Director Judd Apatow told MSNBC on Tuesday that China has “bought” the silence of Hollywood.

“Instead of us doing business with China and that leading to China becoming more free, what has happened is a place like China has bought our silence with their money,” Apatow said. “They have just completely shut down critical content about human-rights abuses in China.”

Apatow is an award-winning director famous for his role in creating smash comedy hits such as Superbad, Talladega Nights, Anchorman, and Step Brothers.

Unlike much of Hollywood, Apatow has also been an unflinching critic of China. “It is shameful that no US companies and very few politicians speak up about concentration camps in China,” he tweeted last week. “The United States has abandoned the world when it comes to human rights.”

Apatow works in an industry—filmmaking—that is one of the most infiltrated by the Chinese Communist Party. Last week, Disney’s new Mulan adaptation stirred controversy for thanking CCP authorities with ties to the ongoing Uighur genocide in Xinjiang in the credits.
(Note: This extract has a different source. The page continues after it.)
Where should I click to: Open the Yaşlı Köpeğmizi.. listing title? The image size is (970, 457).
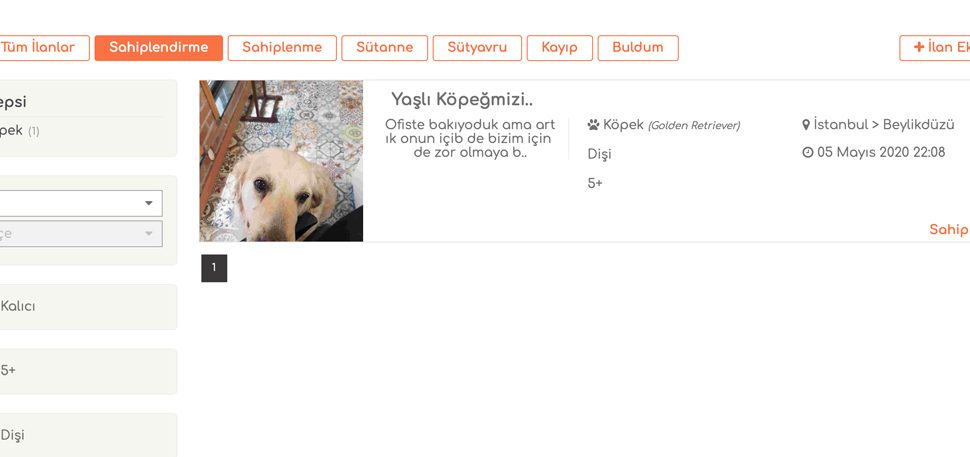tap(462, 99)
In July, a Washington Free Beacon report detailed the extent to which Beijing has moved into Hollywood. The CCP has ties to multiple private enterprises working in the American film industry, and filmmakers have been so concerned about Chinese market entry that in movies such as Top Gun, any anti-CCP imagery or plot devices have been rooted out.

These decisions have not gone unnoticed by many in Washington. Last week, Sen. Josh Hawley (R., Mo.) and 14 Republican lawmakers sent letters to Disney CEO Robert Chapek blasting Disney’s cooperation with the Chinese regime during the filming of Mulan.